## Exercise objective:
Please write out each entry that follows, keeping it exactly the same.

## Exercise inputs:
- Opening Delimiter -

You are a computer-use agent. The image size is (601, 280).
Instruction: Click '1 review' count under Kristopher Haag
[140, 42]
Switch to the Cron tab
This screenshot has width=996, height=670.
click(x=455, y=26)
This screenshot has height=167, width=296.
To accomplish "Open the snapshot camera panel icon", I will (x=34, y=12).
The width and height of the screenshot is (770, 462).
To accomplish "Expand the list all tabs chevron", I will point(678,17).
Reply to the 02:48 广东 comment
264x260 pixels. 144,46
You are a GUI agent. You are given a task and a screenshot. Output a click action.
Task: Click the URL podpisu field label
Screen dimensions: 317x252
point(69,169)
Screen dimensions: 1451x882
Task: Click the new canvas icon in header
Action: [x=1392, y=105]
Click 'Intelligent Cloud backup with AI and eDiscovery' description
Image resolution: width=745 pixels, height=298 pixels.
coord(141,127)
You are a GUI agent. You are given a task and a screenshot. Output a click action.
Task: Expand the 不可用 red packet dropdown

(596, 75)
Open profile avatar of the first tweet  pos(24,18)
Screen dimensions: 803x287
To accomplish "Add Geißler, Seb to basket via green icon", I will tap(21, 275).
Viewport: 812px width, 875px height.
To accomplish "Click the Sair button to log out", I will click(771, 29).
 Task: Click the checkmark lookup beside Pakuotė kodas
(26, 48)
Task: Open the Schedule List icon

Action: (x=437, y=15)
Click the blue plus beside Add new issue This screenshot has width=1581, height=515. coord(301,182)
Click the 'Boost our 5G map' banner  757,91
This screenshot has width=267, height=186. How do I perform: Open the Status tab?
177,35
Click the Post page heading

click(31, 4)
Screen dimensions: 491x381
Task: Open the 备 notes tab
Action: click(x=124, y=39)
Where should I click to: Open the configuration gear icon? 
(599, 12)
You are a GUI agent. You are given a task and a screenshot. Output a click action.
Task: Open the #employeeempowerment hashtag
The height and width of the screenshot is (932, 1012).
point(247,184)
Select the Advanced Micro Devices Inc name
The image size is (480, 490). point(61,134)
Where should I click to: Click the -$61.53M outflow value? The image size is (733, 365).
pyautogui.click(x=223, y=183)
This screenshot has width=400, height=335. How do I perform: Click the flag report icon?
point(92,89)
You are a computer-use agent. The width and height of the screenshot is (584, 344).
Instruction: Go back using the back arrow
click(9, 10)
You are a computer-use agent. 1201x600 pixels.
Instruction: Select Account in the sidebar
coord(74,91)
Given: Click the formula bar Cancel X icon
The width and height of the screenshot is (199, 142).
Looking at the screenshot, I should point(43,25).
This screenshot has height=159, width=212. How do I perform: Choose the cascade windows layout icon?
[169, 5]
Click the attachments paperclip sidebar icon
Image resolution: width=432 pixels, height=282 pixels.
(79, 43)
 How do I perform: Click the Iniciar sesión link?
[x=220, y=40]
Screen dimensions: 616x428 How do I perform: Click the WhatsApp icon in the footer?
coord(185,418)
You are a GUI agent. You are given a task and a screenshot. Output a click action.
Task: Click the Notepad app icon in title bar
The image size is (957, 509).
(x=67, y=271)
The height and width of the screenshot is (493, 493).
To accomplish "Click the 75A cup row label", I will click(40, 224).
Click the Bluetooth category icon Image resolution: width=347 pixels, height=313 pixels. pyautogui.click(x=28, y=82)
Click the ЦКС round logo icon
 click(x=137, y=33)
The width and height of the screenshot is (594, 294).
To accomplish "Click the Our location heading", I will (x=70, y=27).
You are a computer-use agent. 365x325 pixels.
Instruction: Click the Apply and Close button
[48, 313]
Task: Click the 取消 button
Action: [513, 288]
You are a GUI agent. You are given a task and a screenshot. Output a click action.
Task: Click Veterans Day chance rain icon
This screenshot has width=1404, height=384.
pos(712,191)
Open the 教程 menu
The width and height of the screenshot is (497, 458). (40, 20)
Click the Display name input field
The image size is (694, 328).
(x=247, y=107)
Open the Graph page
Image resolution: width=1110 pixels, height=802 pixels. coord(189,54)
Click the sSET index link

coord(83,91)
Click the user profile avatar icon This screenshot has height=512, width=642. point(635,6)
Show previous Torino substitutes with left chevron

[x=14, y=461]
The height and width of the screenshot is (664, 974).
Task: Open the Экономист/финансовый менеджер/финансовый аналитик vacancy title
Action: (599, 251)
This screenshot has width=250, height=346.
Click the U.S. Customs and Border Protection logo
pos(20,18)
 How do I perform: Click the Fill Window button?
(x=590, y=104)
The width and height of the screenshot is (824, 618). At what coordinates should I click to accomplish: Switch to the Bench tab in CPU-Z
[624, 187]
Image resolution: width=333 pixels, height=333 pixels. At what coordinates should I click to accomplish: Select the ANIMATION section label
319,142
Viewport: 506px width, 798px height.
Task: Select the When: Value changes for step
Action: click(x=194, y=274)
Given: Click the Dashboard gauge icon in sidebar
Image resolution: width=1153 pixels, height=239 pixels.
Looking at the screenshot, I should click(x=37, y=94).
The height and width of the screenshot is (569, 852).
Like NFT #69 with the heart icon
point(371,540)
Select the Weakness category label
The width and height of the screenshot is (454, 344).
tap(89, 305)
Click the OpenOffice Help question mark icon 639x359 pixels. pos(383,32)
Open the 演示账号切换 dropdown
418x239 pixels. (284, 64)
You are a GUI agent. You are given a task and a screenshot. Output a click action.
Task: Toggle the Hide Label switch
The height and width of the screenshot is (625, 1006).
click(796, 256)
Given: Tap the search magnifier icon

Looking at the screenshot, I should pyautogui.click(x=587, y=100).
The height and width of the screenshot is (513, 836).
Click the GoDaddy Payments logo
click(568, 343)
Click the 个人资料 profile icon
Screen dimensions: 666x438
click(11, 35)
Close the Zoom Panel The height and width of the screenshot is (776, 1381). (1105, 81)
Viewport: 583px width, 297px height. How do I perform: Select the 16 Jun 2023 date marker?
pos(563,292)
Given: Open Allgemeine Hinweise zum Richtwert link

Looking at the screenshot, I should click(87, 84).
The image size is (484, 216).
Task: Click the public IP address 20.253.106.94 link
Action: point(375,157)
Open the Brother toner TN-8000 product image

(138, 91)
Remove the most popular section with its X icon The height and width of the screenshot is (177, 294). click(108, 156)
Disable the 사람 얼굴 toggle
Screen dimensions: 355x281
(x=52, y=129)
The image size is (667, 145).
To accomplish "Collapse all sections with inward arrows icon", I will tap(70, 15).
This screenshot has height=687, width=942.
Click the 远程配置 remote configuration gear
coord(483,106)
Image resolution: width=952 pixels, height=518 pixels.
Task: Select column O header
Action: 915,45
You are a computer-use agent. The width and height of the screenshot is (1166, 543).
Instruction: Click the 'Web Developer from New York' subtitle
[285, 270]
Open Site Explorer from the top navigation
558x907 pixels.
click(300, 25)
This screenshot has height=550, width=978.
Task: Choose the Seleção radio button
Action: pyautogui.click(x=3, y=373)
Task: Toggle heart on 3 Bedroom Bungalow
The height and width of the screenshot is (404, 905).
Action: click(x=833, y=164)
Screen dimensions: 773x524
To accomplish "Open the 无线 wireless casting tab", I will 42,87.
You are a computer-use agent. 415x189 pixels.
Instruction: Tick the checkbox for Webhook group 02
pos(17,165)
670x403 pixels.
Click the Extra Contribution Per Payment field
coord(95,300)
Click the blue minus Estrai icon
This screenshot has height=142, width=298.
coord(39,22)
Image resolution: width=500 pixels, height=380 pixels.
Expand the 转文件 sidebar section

- Closing Delimiter -

## Output below:
You are a computer-use agent. The image size is (601, 280).
Instruction: Click '1 review' count under Kristopher Haag
[140, 42]
Switch to the Cron tab
This screenshot has width=996, height=670.
click(x=455, y=26)
This screenshot has height=167, width=296.
To accomplish "Open the snapshot camera panel icon", I will (x=34, y=12).
The width and height of the screenshot is (770, 462).
To accomplish "Expand the list all tabs chevron", I will point(678,17).
Reply to the 02:48 广东 comment
264x260 pixels. 144,46
You are a GUI agent. You are given a task and a screenshot. Output a click action.
Task: Click the URL podpisu field label
Screen dimensions: 317x252
point(69,169)
Screen dimensions: 1451x882
Task: Click the new canvas icon in header
Action: [x=1392, y=105]
Click 'Intelligent Cloud backup with AI and eDiscovery' description
Image resolution: width=745 pixels, height=298 pixels.
coord(141,127)
You are a GUI agent. You are given a task and a screenshot. Output a click action.
Task: Expand the 不可用 red packet dropdown

(596, 75)
Open profile avatar of the first tweet  pos(24,18)
Screen dimensions: 803x287
To accomplish "Add Geißler, Seb to basket via green icon", I will tap(21, 275).
Viewport: 812px width, 875px height.
To accomplish "Click the Sair button to log out", I will click(771, 29).
 Task: Click the checkmark lookup beside Pakuotė kodas
(26, 48)
Task: Open the Schedule List icon

Action: (x=437, y=15)
Click the blue plus beside Add new issue This screenshot has width=1581, height=515. coord(301,182)
Click the 'Boost our 5G map' banner  757,91
This screenshot has width=267, height=186. How do I perform: Open the Status tab?
177,35
Click the Post page heading

click(31, 4)
Screen dimensions: 491x381
Task: Open the 备 notes tab
Action: click(x=124, y=39)
Where should I click to: Open the configuration gear icon? 
(599, 12)
You are a GUI agent. You are given a task and a screenshot. Output a click action.
Task: Open the #employeeempowerment hashtag
The height and width of the screenshot is (932, 1012).
point(247,184)
Select the Advanced Micro Devices Inc name
The image size is (480, 490). point(61,134)
Where should I click to: Click the -$61.53M outflow value? The image size is (733, 365).
pyautogui.click(x=223, y=183)
This screenshot has width=400, height=335. How do I perform: Click the flag report icon?
point(92,89)
You are a computer-use agent. The width and height of the screenshot is (584, 344).
Instruction: Go back using the back arrow
click(9, 10)
You are a computer-use agent. 1201x600 pixels.
Instruction: Select Account in the sidebar
coord(74,91)
Given: Click the formula bar Cancel X icon
The width and height of the screenshot is (199, 142).
Looking at the screenshot, I should point(43,25).
This screenshot has height=159, width=212. How do I perform: Choose the cascade windows layout icon?
[169, 5]
Click the attachments paperclip sidebar icon
Image resolution: width=432 pixels, height=282 pixels.
(79, 43)
 How do I perform: Click the Iniciar sesión link?
[x=220, y=40]
Screen dimensions: 616x428 How do I perform: Click the WhatsApp icon in the footer?
coord(185,418)
You are a GUI agent. You are given a task and a screenshot. Output a click action.
Task: Click the Notepad app icon in title bar
The image size is (957, 509).
(x=67, y=271)
The height and width of the screenshot is (493, 493).
To accomplish "Click the 75A cup row label", I will click(40, 224).
Click the Bluetooth category icon Image resolution: width=347 pixels, height=313 pixels. pyautogui.click(x=28, y=82)
Click the ЦКС round logo icon
 click(x=137, y=33)
The width and height of the screenshot is (594, 294).
To accomplish "Click the Our location heading", I will (x=70, y=27).
You are a computer-use agent. 365x325 pixels.
Instruction: Click the Apply and Close button
[48, 313]
Task: Click the 取消 button
Action: [513, 288]
You are a GUI agent. You are given a task and a screenshot. Output a click action.
Task: Click Veterans Day chance rain icon
This screenshot has width=1404, height=384.
pos(712,191)
Open the 教程 menu
The width and height of the screenshot is (497, 458). (40, 20)
Click the Display name input field
The image size is (694, 328).
(x=247, y=107)
Open the Graph page
Image resolution: width=1110 pixels, height=802 pixels. coord(189,54)
Click the sSET index link

coord(83,91)
Click the user profile avatar icon This screenshot has height=512, width=642. point(635,6)
Show previous Torino substitutes with left chevron

[x=14, y=461]
The height and width of the screenshot is (664, 974).
Task: Open the Экономист/финансовый менеджер/финансовый аналитик vacancy title
Action: (599, 251)
This screenshot has width=250, height=346.
Click the U.S. Customs and Border Protection logo
pos(20,18)
 How do I perform: Click the Fill Window button?
(x=590, y=104)
The width and height of the screenshot is (824, 618). At what coordinates should I click to accomplish: Switch to the Bench tab in CPU-Z
[624, 187]
Image resolution: width=333 pixels, height=333 pixels. At what coordinates should I click to accomplish: Select the ANIMATION section label
319,142
Viewport: 506px width, 798px height.
Task: Select the When: Value changes for step
Action: click(x=194, y=274)
Given: Click the Dashboard gauge icon in sidebar
Image resolution: width=1153 pixels, height=239 pixels.
Looking at the screenshot, I should click(x=37, y=94).
The height and width of the screenshot is (569, 852).
Like NFT #69 with the heart icon
point(371,540)
Select the Weakness category label
The width and height of the screenshot is (454, 344).
tap(89, 305)
Click the OpenOffice Help question mark icon 639x359 pixels. pos(383,32)
Open the 演示账号切换 dropdown
418x239 pixels. (284, 64)
You are a GUI agent. You are given a task and a screenshot. Output a click action.
Task: Toggle the Hide Label switch
The height and width of the screenshot is (625, 1006).
click(796, 256)
Given: Tap the search magnifier icon

Looking at the screenshot, I should pyautogui.click(x=587, y=100).
The height and width of the screenshot is (513, 836).
Click the GoDaddy Payments logo
click(568, 343)
Click the 个人资料 profile icon
Screen dimensions: 666x438
click(11, 35)
Close the Zoom Panel The height and width of the screenshot is (776, 1381). (1105, 81)
Viewport: 583px width, 297px height. How do I perform: Select the 16 Jun 2023 date marker?
pos(563,292)
Given: Open Allgemeine Hinweise zum Richtwert link

Looking at the screenshot, I should click(87, 84).
The image size is (484, 216).
Task: Click the public IP address 20.253.106.94 link
Action: point(375,157)
Open the Brother toner TN-8000 product image

(138, 91)
Remove the most popular section with its X icon The height and width of the screenshot is (177, 294). click(108, 156)
Disable the 사람 얼굴 toggle
Screen dimensions: 355x281
(x=52, y=129)
The image size is (667, 145).
To accomplish "Collapse all sections with inward arrows icon", I will tap(70, 15).
This screenshot has height=687, width=942.
Click the 远程配置 remote configuration gear
coord(483,106)
Image resolution: width=952 pixels, height=518 pixels.
Task: Select column O header
Action: 915,45
You are a computer-use agent. The width and height of the screenshot is (1166, 543).
Instruction: Click the 'Web Developer from New York' subtitle
[285, 270]
Open Site Explorer from the top navigation
558x907 pixels.
click(300, 25)
This screenshot has height=550, width=978.
Task: Choose the Seleção radio button
Action: pyautogui.click(x=3, y=373)
Task: Toggle heart on 3 Bedroom Bungalow
The height and width of the screenshot is (404, 905).
Action: click(x=833, y=164)
Screen dimensions: 773x524
To accomplish "Open the 无线 wireless casting tab", I will 42,87.
You are a computer-use agent. 415x189 pixels.
Instruction: Tick the checkbox for Webhook group 02
pos(17,165)
670x403 pixels.
Click the Extra Contribution Per Payment field
coord(95,300)
Click the blue minus Estrai icon
This screenshot has height=142, width=298.
coord(39,22)
Image resolution: width=500 pixels, height=380 pixels.
Expand the 转文件 sidebar section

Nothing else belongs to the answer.